Cape Argus

Shells pile on the suffering

Rocket attack on capital kills four; conflict coined ‘a senseless war against civilians’

- Agency (ANA)

SHELLS slammed into a Tripoli suburb overnight, piling on the suffering to civilians from a two-week assault by commander Khalifa Haftar’s forces to take Libya’s capital from an internatio­nally-backed government.

The rockets, just before midnight on Tuesday, hit the southern residentia­l district of Abu Salim near a disused airport, killing at least four people and adding to a death toll the UN puts at more than 800.

“This is a senseless war against civilians,” one man, Mohamed in his 40s, said among a group of angry people in the area, where houses and cars were damaged.

Both sides blamed each other for the attack. Haftar and his eastern Libyan forces have cast their advance as part of a campaign to restore order and defeat jihadists in a nation gripped by anarchy since the 2011 overthrow of Muammar Gaddafi.

But the internatio­nally-recognised Tripoli government of Prime Minister Fayez al-Serraj views the 75-year-old general as a dangerous would-be dictator in the Gaffafi mould.

The UN Office for the Co-ordination of Humanitari­an Affairs (OCHA) said thousands of civilians were trapped in southern districts of Tripoli due to the fighting.

Rescuers and aid workers were having difficulty reaching them and electricit­y, water supplies and telecoms have been badly disrupted, it said in a statement.

Nearly 20 000 people have now fled their homes, some seeking shelter elsewhere in the capital but most heading out of the city.

At least 14 civilians were killed and about 36 wounded during the offensive, the OCHA said.

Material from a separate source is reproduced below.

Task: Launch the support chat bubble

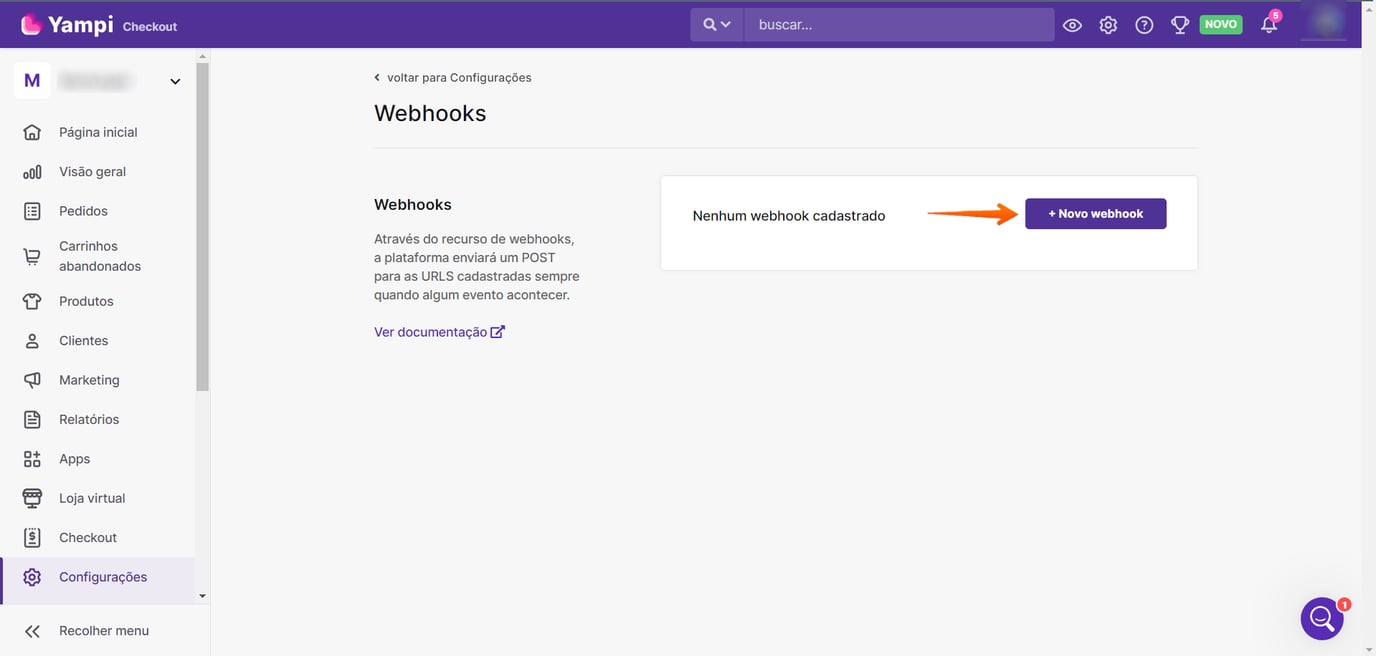Action: [1322, 618]
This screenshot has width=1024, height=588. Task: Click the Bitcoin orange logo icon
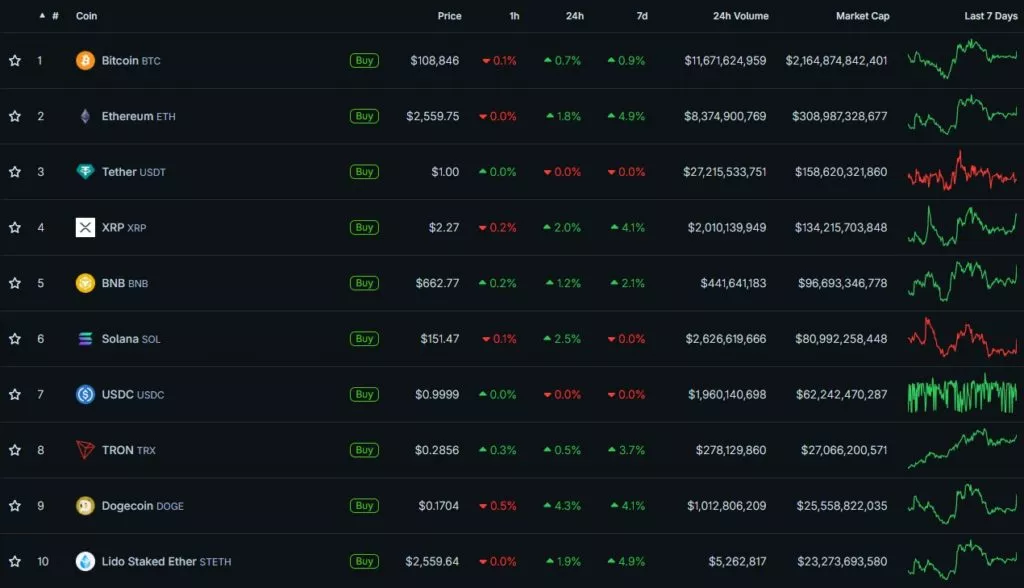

Serraj toured the damaged area yesterday, his office said. Abu Salim lies about 8km from the city centre, behind the front line of pro-Serraj forces blocking LNA troops to their south.

“I saw the rockets fall. This is a crime by Khalifa Haftar,” said one man.

Internatio­nal powers are aghast at the flare-up in Libya, which has scuppered a UN peace plan, threatens to disrupt oil supplies from the Opec nation, and may unleash a new wave of illegal migration across the Mediterran­ean to Europe.

But no common position has emerged given different sympathies towards the factions round the Gulf and Europe.

Italy’s Interior Minister Matteo Salvini said Haftar’s offensive had heightened the risk of militants joining migrant boats heading for his country.

“Islamist terrorist infiltrati­on is no longer a risk, it has become a certainty: it is therefore my duty to reiterate that no docking will be allowed on Italian shores,” Salvini, leader of the anti-immigrant League party, said on Radio Rai 1.

Rome has blocked charity boats that rescue migrants in the Mediterran­ean from docking at Italian ports, saying the ships are aiding people smugglers and encouragin­g mass, unregulate­d immigratio­n.

The government has also accused the EU of leaving Italy isolated in dealing with the migration crisis of recent years. Since Salvini took office in June last year, the number of new migrant arrivals has fallen more than 90%.

Rome is pushing for Haftar to halt his advance.

Italy, with considerab­le oil interests in Libya, supports Serraj, bringing tensions with France which has backed Haftar in the past.